**GOAL OF THE EXERCISE**
The output is the lines below from the one with "The width and height of the screenshot is (960, 540)." through the one with "Task: Click the divider", both included, printed exactly and with no other line.

Stored data
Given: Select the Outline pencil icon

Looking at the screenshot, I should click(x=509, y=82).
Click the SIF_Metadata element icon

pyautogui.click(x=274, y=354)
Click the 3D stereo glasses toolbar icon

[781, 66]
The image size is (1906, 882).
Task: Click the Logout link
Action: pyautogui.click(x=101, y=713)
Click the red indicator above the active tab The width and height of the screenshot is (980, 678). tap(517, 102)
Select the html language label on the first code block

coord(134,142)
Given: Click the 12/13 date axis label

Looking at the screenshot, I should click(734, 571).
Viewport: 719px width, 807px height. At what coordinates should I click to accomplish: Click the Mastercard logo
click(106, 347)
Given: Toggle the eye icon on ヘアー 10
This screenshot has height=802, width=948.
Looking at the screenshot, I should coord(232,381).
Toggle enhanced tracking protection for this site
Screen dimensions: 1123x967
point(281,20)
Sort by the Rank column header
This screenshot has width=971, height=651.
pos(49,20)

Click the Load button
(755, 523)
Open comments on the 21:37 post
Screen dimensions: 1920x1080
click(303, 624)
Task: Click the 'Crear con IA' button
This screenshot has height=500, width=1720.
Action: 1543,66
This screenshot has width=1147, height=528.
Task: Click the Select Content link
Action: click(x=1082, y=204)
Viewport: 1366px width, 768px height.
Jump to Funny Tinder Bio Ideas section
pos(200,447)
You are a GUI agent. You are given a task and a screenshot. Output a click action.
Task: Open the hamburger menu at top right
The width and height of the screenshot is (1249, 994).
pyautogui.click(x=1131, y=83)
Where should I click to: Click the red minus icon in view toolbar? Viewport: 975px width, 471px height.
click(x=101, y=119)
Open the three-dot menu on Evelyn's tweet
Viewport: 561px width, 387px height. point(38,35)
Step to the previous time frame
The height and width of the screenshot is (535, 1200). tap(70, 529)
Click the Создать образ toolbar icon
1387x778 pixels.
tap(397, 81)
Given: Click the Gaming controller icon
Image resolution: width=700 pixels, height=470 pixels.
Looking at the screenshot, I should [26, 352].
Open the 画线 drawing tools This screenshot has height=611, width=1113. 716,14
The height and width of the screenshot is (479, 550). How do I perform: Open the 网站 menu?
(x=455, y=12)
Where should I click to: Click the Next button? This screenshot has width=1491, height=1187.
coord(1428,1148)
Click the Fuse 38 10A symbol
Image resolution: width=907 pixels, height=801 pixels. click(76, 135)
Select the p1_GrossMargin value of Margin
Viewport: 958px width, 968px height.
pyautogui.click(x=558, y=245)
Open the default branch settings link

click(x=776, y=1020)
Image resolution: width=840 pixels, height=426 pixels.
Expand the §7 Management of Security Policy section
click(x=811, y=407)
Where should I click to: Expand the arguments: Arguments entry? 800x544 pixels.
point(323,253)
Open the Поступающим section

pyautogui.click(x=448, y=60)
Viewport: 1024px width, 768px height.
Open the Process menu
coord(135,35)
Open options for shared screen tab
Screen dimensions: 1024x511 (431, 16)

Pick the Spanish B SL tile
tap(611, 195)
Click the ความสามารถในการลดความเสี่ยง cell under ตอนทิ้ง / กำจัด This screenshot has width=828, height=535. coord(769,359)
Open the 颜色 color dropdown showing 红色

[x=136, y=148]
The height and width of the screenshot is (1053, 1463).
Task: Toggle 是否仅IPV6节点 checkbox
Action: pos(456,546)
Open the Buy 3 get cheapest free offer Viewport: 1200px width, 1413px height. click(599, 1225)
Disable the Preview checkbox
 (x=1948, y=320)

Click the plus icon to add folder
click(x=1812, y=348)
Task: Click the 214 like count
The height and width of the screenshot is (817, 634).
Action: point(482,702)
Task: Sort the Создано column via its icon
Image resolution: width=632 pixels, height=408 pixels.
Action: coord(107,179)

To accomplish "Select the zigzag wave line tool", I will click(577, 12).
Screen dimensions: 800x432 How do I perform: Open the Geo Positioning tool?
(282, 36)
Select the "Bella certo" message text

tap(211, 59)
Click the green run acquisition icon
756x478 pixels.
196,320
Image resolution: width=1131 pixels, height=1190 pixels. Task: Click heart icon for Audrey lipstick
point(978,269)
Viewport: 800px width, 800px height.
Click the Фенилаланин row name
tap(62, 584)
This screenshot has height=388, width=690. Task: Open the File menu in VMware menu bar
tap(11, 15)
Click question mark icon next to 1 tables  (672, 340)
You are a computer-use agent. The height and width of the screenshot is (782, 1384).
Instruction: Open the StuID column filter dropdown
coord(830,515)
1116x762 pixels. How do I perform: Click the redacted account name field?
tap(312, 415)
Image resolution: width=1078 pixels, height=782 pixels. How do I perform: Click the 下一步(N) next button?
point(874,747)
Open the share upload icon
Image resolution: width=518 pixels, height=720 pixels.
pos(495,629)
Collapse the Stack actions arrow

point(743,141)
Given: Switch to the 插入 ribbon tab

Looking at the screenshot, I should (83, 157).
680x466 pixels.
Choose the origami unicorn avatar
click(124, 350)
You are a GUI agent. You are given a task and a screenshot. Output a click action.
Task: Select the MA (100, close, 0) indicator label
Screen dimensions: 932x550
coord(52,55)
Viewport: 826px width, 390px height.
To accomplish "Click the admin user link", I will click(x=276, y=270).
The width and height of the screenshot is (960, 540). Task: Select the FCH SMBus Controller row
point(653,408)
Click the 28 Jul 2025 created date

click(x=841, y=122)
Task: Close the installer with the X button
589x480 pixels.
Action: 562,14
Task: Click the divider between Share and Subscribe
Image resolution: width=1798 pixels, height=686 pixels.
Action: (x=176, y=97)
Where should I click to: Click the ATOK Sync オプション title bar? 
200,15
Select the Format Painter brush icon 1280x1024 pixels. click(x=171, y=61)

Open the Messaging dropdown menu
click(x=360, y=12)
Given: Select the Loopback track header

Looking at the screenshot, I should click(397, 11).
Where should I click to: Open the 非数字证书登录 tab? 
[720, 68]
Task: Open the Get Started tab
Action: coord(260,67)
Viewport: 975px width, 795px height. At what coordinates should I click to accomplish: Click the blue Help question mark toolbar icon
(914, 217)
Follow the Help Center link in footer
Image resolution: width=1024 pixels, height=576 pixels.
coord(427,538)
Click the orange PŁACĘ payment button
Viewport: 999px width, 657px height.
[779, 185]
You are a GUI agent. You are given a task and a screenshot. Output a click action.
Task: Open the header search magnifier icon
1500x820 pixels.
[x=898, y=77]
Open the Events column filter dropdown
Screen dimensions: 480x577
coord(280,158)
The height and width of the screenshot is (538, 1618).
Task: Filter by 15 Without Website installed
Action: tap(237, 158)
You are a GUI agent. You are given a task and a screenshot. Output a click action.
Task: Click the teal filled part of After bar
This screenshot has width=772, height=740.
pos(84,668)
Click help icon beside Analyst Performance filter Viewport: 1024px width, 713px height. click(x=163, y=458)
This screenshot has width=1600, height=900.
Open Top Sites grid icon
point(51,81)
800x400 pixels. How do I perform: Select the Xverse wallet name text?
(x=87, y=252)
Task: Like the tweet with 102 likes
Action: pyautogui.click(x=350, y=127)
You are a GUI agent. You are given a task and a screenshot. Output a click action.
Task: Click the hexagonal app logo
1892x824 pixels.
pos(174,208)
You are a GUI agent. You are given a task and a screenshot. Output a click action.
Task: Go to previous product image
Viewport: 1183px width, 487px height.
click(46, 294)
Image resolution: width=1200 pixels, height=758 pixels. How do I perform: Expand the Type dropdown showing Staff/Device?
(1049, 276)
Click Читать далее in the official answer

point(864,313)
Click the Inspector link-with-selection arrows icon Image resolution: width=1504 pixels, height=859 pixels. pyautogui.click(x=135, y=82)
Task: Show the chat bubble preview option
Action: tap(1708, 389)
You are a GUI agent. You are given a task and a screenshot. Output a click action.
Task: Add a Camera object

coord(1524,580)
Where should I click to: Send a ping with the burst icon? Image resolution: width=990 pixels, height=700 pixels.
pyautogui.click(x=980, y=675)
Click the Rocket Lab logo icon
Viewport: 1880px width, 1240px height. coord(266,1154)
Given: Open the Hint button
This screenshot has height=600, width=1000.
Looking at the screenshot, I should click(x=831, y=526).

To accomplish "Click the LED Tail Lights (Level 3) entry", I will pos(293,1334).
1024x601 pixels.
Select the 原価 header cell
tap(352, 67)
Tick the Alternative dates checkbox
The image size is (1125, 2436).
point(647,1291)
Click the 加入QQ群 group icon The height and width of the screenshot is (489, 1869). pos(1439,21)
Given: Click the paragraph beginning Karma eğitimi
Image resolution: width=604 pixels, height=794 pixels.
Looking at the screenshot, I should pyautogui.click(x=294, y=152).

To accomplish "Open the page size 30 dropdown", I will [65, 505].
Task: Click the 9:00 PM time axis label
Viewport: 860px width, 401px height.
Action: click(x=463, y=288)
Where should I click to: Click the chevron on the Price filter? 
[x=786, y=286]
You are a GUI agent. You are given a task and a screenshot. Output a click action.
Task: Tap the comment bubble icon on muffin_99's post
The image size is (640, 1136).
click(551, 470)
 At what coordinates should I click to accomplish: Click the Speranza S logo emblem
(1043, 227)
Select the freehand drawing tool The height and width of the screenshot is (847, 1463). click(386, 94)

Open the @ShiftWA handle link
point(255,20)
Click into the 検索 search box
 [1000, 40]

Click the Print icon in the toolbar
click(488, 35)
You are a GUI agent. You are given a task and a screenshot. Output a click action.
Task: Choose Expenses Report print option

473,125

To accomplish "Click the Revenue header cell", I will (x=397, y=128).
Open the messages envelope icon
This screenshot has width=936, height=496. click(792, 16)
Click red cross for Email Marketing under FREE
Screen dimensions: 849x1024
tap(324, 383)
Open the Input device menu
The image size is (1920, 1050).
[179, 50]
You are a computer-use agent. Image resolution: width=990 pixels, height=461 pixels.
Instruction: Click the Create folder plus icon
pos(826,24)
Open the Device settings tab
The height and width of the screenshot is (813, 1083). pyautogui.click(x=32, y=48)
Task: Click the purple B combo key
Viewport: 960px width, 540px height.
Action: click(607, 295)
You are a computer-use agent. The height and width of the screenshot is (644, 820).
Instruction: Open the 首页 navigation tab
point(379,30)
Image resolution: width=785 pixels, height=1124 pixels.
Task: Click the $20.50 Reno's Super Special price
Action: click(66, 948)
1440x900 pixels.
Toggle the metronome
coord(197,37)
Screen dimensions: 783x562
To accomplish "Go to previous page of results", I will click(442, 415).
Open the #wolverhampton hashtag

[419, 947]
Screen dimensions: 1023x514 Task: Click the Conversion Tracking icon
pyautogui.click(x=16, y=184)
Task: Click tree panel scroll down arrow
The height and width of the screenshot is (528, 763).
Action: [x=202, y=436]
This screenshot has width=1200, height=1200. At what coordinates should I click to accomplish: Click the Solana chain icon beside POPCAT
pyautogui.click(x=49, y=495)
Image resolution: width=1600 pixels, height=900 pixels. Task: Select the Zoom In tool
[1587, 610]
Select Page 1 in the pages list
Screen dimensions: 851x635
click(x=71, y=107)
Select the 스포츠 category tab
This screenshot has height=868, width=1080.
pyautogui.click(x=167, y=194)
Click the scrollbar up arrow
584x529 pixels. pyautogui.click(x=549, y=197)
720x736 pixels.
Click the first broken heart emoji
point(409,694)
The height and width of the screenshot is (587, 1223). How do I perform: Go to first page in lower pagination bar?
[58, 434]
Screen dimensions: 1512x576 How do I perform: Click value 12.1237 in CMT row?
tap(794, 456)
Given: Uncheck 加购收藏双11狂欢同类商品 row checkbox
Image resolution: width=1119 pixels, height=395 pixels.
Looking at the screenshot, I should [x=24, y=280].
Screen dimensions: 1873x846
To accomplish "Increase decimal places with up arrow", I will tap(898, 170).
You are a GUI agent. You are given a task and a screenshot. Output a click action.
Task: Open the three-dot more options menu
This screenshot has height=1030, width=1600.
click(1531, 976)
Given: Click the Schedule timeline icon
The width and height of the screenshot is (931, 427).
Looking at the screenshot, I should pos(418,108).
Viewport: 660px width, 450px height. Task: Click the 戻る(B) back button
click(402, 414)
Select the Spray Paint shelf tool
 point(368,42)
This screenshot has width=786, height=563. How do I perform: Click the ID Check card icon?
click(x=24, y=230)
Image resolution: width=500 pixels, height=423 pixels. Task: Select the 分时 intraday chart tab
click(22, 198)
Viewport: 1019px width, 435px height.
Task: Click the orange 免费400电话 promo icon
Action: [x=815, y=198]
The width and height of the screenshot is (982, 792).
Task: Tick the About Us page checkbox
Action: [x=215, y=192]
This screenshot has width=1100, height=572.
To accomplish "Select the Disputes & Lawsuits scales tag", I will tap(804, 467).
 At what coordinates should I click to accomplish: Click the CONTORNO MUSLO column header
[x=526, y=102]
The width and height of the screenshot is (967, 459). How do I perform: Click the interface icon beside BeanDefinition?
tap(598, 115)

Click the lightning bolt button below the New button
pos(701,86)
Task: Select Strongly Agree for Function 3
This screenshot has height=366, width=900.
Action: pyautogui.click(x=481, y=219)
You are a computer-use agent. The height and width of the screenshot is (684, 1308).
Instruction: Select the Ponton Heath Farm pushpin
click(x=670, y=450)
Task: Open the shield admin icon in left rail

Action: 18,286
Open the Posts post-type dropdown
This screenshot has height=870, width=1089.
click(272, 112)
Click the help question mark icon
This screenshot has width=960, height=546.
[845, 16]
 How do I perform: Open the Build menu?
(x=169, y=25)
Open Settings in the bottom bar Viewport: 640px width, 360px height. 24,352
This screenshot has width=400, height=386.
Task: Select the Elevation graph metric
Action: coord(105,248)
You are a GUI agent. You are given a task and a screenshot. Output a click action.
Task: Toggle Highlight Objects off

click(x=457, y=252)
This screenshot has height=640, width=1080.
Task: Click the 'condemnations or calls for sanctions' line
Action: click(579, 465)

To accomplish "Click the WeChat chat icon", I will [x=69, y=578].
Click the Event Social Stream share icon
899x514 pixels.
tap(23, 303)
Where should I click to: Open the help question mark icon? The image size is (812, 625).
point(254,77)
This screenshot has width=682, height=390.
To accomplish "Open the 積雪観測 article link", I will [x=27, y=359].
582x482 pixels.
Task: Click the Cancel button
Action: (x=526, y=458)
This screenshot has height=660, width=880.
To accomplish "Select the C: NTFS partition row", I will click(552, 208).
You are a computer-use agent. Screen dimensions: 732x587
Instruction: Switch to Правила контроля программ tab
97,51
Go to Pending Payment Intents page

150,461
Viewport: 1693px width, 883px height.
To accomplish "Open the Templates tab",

**ANSWER TO THE EXERCISE**
The width and height of the screenshot is (960, 540). Task: Select the FCH SMBus Controller row
point(653,408)
Click the 28 Jul 2025 created date

click(x=841, y=122)
Task: Close the installer with the X button
589x480 pixels.
Action: 562,14
Task: Click the divider between Share and Subscribe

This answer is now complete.